Major: Mechanical Engineering and Applied Mechanics

Under the supervision of Professor Eric J. Markvicka

Lincoln, Nebraska, April 24, 2025

Comments

Copyright 2025, Merjen Palvanova. Used by permission

Abstract

Stretchable circuits are crucial for the development of large-area electronics that can be used in wearable computing, soft robotics, and physical human-machine interaction. Gallium-based room temperature liquid metals (LMs) have emerged as a promising option for use as electrical conductors in soft and stretchable electronics. However, the lack of efficient and robust fabrication techniques has hindered the widespread use of LM electronics. Current methods typically require specialized equipment and cleanroom fabrication, which can be labor-intensive. To address this challenge, I have developed a facile and digital fabrication approach for creating LM-based circuit assemblies that can be interfaced with a broad range of substrate materials, from hyperelastic elastomers to spandex-blend fabrics.
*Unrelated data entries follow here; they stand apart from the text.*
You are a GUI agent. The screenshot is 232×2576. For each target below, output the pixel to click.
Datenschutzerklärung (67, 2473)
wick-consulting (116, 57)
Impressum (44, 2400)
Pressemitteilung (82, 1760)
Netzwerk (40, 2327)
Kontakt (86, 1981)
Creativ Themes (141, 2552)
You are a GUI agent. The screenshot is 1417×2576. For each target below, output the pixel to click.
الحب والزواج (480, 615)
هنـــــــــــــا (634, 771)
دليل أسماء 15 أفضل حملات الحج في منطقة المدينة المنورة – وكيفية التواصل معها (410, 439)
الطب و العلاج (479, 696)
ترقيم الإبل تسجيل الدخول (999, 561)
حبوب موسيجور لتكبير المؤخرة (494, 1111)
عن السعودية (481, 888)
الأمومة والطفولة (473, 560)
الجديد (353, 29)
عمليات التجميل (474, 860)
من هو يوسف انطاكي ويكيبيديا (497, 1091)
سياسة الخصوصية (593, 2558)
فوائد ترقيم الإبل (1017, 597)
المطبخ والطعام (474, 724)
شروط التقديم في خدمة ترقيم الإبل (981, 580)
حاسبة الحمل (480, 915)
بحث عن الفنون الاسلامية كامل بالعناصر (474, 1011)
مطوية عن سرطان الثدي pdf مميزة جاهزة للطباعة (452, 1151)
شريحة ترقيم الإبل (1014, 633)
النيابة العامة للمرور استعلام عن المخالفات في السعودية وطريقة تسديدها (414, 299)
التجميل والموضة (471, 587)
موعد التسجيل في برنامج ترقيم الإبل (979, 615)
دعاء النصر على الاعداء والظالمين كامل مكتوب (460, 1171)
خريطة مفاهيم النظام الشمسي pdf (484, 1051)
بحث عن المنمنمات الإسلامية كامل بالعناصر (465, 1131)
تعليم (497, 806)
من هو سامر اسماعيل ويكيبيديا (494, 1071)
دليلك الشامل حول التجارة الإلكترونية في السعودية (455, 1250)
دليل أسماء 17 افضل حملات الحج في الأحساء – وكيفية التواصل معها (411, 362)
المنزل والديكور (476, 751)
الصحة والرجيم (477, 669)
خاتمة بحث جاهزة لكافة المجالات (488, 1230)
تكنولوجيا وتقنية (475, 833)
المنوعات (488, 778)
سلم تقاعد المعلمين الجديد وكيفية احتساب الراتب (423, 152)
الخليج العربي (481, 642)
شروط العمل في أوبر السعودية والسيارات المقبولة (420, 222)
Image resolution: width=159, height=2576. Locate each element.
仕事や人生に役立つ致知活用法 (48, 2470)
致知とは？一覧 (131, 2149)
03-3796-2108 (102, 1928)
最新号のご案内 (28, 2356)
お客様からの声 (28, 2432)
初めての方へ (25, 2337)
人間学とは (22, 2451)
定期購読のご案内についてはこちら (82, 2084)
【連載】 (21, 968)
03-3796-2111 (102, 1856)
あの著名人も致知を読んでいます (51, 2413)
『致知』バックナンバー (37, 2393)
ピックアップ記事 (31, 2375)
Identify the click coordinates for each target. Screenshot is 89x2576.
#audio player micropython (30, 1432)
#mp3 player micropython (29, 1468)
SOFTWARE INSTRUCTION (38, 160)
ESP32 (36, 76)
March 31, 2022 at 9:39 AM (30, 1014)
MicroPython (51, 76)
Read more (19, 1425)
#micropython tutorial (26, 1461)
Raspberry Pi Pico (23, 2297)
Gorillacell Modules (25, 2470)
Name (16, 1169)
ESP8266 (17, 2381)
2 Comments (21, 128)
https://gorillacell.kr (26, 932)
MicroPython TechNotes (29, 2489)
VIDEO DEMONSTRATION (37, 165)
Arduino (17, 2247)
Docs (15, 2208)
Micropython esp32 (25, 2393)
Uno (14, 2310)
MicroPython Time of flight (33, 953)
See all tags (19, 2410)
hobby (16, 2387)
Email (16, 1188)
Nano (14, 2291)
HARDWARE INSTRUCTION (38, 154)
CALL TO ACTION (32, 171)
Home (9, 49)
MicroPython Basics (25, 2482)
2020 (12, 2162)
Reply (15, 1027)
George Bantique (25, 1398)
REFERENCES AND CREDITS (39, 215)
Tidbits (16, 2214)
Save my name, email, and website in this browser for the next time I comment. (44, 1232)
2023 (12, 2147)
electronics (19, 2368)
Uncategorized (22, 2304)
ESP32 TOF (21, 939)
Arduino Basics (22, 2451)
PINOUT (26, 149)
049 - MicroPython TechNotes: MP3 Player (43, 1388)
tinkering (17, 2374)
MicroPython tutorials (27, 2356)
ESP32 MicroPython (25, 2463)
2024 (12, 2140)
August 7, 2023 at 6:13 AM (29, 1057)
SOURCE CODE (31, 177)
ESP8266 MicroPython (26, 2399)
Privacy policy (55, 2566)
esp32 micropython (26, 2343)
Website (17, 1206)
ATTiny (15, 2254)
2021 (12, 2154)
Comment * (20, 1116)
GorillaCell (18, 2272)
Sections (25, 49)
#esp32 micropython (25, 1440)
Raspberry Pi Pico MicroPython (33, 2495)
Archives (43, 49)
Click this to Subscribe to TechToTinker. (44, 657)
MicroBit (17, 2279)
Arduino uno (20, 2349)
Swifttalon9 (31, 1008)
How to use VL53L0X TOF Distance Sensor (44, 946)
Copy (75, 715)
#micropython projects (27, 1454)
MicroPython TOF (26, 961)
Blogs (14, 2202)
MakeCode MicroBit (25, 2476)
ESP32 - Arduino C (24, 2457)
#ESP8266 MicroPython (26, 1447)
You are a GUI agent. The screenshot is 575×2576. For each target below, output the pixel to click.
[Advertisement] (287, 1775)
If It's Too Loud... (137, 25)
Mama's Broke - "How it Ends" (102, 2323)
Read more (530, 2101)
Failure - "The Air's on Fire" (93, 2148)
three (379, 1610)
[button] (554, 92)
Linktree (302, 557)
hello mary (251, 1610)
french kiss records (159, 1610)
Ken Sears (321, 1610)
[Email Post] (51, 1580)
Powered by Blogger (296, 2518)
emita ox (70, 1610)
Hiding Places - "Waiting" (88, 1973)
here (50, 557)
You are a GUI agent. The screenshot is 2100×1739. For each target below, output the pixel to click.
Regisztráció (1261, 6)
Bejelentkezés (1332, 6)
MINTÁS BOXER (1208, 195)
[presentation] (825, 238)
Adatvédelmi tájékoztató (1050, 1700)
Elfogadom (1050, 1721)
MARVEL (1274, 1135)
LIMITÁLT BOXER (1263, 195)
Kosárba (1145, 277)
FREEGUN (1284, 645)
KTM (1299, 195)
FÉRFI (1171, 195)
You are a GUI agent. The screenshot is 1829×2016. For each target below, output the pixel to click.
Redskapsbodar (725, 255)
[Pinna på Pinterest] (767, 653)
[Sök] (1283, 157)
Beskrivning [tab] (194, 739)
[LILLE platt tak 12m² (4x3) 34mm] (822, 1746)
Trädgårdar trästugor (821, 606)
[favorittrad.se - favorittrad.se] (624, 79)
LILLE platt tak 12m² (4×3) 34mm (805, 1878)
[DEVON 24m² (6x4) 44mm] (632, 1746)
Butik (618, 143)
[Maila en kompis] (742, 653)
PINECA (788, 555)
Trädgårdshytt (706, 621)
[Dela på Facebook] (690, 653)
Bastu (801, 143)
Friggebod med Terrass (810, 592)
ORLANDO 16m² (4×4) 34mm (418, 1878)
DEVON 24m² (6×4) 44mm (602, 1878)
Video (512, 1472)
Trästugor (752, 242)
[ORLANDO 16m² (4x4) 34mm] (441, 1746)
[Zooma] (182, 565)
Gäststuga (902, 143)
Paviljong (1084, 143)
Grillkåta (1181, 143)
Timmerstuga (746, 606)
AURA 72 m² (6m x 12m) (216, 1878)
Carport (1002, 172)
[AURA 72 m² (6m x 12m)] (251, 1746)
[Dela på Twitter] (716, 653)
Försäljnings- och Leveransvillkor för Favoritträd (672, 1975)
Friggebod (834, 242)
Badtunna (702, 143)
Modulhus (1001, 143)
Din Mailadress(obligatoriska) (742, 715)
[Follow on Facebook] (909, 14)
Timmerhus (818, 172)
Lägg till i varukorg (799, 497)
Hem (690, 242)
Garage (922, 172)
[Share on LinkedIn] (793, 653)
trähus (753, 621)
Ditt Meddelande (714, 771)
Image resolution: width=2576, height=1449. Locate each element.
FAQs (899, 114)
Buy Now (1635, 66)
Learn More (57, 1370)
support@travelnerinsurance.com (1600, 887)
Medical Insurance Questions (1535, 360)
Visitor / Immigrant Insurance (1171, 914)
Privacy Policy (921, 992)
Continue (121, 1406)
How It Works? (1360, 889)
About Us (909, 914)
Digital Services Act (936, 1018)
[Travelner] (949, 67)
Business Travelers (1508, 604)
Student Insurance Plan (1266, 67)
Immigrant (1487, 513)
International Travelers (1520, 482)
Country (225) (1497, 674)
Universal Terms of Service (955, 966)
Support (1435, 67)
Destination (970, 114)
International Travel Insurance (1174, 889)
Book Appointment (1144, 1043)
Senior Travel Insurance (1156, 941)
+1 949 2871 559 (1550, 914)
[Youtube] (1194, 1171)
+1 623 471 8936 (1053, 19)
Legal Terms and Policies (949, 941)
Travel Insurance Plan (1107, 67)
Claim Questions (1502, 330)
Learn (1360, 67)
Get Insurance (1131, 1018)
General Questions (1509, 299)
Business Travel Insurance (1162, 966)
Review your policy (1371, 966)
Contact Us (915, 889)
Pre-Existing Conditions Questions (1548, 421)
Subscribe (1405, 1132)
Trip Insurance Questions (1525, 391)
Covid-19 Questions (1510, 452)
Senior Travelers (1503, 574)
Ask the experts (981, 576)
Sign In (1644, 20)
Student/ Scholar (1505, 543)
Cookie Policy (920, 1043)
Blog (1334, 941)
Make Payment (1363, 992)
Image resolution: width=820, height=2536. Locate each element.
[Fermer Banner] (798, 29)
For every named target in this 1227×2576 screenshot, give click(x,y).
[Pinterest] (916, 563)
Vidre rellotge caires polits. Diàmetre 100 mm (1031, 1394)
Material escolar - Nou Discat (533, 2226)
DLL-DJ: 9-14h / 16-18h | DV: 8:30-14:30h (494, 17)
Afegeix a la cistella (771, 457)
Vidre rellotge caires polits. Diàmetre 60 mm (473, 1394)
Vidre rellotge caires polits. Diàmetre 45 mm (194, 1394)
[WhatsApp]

This method involves bonding a readily available and cost-effective copper (Cu) metal leaf to the substrate, which is then coated with LM. UV laser micromachining is used to pattern the biphasic Cu-LM film, a method commonly utilized in creating conventional printed circuit boards, by taking advantage of photophysical ablation. Off-the-shelf microelectronic components can then be directly interfaced with the Cu-LM biphasic film to create fully untethered circuits. The circuit connections between the Cu-LM biphasic film and microelectronic components are improved by a bulk HCl vapor treatment, which is only possible due to the Cu adhesion layer. I have demonstrated the versatility of this method with several implementations on a variety of substrate materials. The maskless, digital fabrication approach will enable rapid prototyping and fabrication of LM-based circuit assemblies, allowing for the creation of untethered on-skin electronics and biosensing devices without the need for cleanroom fabrication. This approach offers a low-cost, scalable, and efficient alternative to current fabrication methods, which could pave the way for more widespread use of LM electronics in soft and stretchable applications.